Indien partijen binnen twee weken na dit arrest door middel van de daarvoor bestemde formulieren en onder overlegging van een kopie van het procesdossier een verzoek om een herbeoordeling via de second opinion procedure bij de na te noemen raadsheer-commissaris indienen, zal het hof vervolgens zo spoedig mogelijk een beslissing nemen of zij tot die procedure worden toegelaten. Alleen indien het verzoek wordt toegestaan, zal de comparitie van partijen geen doorgang vinden.

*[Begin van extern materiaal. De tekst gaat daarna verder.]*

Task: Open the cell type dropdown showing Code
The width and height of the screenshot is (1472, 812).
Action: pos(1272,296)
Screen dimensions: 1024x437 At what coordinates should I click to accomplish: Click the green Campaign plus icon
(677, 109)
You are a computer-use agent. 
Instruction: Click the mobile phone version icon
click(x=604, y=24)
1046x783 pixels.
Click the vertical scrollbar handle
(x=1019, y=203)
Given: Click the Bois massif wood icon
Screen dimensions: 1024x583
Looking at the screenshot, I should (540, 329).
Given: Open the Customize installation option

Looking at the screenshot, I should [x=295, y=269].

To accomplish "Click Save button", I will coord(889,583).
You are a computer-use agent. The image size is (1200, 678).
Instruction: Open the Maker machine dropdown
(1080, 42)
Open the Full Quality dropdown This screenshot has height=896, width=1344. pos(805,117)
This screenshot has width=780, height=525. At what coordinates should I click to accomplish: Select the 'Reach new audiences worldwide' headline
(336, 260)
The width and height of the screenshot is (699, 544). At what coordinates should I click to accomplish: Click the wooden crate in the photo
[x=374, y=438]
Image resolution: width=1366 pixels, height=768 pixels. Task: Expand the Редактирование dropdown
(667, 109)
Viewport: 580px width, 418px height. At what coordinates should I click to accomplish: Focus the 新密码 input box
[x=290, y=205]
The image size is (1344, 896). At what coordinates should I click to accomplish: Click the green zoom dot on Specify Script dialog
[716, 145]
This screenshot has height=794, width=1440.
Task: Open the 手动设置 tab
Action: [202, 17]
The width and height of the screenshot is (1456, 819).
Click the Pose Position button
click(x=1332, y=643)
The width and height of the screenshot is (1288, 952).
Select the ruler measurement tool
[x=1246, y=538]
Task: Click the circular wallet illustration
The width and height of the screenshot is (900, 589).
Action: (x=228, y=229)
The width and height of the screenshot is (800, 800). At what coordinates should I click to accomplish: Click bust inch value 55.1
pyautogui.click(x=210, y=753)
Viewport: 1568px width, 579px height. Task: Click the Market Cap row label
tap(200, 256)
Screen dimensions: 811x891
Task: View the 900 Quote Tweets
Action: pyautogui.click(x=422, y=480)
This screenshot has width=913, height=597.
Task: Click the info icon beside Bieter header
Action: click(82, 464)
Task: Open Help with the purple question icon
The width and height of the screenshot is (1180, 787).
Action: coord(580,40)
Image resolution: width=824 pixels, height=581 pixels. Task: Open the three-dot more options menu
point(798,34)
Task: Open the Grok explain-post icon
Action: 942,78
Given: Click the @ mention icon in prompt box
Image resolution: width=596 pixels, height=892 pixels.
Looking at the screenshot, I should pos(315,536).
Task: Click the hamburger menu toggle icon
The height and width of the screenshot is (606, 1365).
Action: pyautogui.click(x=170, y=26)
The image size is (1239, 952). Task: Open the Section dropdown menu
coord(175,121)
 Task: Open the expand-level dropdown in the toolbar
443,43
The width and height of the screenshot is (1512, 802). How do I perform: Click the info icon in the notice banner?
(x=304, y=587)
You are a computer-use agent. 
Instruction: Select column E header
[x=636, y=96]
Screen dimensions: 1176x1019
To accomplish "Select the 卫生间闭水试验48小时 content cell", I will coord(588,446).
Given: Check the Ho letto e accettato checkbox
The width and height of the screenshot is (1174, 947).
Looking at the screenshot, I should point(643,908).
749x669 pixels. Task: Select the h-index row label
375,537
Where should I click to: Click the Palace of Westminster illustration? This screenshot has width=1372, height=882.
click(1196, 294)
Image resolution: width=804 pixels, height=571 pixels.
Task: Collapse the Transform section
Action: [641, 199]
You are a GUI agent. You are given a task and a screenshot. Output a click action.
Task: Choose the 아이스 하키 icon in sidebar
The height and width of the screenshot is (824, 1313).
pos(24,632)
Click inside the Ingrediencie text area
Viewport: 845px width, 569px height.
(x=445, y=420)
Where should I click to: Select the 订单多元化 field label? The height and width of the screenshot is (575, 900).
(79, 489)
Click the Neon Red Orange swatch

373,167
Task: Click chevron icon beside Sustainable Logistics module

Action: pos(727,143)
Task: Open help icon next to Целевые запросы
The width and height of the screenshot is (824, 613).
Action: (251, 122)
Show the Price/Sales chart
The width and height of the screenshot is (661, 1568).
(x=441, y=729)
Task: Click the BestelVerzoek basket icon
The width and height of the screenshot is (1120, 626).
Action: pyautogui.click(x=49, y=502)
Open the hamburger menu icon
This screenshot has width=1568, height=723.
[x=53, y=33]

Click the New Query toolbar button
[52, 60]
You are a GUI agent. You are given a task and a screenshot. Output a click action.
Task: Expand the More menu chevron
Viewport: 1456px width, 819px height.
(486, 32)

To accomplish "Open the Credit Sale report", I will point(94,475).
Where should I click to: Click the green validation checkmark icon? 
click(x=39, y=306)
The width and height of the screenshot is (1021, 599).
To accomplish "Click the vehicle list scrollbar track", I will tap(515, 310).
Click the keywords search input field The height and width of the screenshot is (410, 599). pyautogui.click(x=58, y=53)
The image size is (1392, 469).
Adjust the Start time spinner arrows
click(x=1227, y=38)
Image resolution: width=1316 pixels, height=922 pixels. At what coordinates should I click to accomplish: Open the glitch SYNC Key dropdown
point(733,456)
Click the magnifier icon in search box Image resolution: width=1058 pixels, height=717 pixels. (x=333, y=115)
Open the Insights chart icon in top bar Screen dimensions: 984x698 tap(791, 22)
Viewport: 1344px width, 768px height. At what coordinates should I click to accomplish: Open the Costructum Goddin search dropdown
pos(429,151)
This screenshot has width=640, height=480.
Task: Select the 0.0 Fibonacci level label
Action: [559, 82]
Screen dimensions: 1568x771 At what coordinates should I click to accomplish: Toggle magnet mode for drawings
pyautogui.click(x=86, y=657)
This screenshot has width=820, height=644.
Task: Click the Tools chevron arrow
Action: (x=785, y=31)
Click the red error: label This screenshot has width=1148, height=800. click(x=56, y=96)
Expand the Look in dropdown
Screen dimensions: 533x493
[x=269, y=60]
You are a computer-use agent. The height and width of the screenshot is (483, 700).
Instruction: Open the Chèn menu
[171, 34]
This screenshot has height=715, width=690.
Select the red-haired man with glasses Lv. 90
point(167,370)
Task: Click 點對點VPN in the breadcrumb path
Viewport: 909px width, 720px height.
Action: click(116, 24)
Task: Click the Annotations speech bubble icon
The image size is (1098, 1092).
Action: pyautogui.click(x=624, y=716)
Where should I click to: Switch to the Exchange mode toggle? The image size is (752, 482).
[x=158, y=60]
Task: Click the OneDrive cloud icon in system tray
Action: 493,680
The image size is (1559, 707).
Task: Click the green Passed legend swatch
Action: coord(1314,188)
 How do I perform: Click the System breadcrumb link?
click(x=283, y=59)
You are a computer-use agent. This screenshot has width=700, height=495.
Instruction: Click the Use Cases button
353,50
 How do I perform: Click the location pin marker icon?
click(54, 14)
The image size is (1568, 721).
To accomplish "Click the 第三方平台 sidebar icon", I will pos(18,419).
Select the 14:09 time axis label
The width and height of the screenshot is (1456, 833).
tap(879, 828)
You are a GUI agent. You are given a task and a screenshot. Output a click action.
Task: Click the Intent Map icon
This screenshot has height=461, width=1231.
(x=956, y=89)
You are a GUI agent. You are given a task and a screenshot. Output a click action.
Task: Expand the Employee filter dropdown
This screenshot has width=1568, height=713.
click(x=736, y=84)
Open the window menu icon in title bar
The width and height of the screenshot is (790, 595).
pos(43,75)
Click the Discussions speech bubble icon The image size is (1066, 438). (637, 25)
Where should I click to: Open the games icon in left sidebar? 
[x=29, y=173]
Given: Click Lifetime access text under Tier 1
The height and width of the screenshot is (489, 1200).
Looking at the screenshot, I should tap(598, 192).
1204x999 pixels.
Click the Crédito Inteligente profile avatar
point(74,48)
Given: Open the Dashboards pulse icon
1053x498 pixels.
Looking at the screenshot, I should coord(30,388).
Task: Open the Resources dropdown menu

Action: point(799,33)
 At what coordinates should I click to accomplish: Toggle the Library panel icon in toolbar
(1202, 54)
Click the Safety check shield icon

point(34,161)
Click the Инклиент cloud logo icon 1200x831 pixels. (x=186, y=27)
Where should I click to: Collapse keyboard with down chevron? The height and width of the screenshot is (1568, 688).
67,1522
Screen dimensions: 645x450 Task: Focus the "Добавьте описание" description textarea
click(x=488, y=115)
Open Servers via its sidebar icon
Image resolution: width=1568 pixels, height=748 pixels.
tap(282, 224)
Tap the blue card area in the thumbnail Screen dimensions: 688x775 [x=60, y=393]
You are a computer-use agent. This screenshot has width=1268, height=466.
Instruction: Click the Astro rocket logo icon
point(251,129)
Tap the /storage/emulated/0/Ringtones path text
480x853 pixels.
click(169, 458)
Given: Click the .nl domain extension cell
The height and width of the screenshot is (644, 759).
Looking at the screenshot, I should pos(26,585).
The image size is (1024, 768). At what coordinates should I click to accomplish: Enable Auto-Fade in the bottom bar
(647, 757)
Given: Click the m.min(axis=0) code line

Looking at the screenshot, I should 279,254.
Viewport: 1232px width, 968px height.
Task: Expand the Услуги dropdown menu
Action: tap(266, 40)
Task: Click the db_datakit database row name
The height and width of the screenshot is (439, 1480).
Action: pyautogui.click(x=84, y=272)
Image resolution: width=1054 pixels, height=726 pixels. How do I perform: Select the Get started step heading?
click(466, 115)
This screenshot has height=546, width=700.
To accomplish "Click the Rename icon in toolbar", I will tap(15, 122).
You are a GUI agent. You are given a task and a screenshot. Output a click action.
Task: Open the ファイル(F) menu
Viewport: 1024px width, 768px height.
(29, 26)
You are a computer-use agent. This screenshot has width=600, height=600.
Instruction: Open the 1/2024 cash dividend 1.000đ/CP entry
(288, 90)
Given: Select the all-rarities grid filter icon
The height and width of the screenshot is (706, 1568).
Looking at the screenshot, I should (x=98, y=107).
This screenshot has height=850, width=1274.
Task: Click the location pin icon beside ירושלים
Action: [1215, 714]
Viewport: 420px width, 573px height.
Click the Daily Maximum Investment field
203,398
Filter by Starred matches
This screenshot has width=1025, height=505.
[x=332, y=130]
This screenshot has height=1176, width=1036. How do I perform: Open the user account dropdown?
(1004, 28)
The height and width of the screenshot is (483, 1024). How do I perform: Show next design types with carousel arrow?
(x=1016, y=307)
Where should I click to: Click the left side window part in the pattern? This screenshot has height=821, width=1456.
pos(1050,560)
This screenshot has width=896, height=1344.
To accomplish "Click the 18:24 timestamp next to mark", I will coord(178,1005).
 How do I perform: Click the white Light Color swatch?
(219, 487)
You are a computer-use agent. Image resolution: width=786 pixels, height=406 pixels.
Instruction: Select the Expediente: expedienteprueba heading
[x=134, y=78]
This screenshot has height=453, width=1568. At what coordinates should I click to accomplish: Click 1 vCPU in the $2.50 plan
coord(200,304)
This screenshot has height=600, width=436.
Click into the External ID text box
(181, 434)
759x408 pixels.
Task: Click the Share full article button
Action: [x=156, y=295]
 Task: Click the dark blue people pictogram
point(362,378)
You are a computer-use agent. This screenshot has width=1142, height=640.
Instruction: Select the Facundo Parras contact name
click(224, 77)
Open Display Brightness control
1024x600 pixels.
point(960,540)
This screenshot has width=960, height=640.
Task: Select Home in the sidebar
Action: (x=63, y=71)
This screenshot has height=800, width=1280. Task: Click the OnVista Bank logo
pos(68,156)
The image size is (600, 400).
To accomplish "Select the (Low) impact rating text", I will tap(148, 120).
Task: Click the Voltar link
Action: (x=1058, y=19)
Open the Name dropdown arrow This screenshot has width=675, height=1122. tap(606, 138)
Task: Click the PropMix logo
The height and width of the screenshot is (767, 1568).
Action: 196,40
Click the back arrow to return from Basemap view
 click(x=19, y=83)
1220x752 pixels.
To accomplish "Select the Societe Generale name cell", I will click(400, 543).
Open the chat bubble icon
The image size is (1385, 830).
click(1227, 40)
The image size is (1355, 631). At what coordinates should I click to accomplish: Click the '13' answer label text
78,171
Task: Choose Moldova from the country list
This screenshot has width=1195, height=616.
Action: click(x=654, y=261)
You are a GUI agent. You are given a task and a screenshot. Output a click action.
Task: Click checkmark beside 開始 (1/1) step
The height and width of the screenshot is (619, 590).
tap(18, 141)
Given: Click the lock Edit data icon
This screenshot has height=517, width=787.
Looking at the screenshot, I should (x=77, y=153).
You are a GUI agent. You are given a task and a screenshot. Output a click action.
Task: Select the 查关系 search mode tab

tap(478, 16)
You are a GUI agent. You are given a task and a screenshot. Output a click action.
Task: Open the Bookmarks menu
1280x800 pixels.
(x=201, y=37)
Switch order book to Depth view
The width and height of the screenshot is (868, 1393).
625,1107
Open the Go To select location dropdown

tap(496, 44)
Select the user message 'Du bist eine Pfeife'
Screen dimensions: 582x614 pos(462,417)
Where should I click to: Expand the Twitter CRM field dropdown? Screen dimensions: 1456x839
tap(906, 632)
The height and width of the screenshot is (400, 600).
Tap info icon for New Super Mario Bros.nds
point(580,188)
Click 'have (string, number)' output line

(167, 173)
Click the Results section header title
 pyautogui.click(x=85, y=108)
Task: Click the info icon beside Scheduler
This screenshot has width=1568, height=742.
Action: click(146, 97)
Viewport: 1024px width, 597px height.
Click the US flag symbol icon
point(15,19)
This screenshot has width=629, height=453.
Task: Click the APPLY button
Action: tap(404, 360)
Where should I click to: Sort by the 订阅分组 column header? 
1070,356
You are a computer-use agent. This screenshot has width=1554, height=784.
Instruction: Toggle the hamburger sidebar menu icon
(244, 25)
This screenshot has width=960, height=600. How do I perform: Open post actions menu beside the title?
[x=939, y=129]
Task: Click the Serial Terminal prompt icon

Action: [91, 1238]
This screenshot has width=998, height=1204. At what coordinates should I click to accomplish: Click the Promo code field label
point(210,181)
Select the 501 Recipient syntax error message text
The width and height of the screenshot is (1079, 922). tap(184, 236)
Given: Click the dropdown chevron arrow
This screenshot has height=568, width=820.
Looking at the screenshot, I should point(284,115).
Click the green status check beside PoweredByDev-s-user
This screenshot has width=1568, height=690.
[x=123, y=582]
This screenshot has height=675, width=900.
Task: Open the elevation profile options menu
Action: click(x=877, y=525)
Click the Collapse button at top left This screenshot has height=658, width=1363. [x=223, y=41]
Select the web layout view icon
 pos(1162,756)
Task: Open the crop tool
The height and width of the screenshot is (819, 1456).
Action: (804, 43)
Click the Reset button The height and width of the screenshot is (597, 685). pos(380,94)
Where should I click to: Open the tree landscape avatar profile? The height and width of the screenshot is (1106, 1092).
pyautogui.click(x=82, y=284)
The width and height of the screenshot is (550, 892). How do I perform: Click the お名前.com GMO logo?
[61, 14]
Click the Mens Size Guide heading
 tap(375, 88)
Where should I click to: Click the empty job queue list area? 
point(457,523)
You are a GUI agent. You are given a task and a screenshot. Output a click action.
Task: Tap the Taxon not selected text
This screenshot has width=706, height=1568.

Partijen hebben eveneens de mogelijkheid om eerst ter comparitie een verzoek te doen om te worden toegelaten tot de second opinion procedure. Voor de gang van zaken in dat geval wordt verwezen naar hoofdstuk III van voornoemd Reglement.
Beslissing
Het hof:
- —
beveelt partijen in persoon, als het om een rechtspersoon gaat deugdelijk vertegenwoordigd door een persoon die van de zaak op de hoogte is en bevoegd is om een schikking aan te gaan, vergezeld van hun raadslieden, voor het verstrekken van inlichtingen en het beproeven van een minnelijke regeling te verschijnen voor de hierbij benoemde raadsheer-commissaris mr. H.M. Wattendorff in het Paleis van Justitie aan de Prins Clauslaan 60 te Den Haag, en wel op vrijdag 26 september 2014 om 10.00 uur;
- —
bepaalt dat uitstel van deze comparitie eenmaal zal worden verleend, indien daarom, onder opgave van verhinderdata van beide partijen, binnen twee weken na dit arrest schriftelijk wordt verzocht;
- —
bepaalt dat Wellnesselande c.s. een kopie van het volledige procesdossier inclusief producties, binnen twee weken na dit arrest naar de griffie handel van dit hof (Postbus 20302, 2500 EH Den Haag, P2-236) zal zenden;
- —
bepaalt dat partijen de bescheiden waarop zij voor het overige een beroep zouden willen doen, zullen overleggen door deze uiterlijk twee weken vóór de comparitie aan de griffie handel en aan de wederpartij alsmede in kopie aan de raadsheer-commissaris te zenden;
- —
houdt iedere verdere beslissing aan.
Dit arrest is gewezen door mrs. H.M. Wattendorff, I.M. Davids en P.M. Verbeek en is uitgesproken ter openbare terechtzitting van 15 juli 2014 in aanwezigheid van de griffier.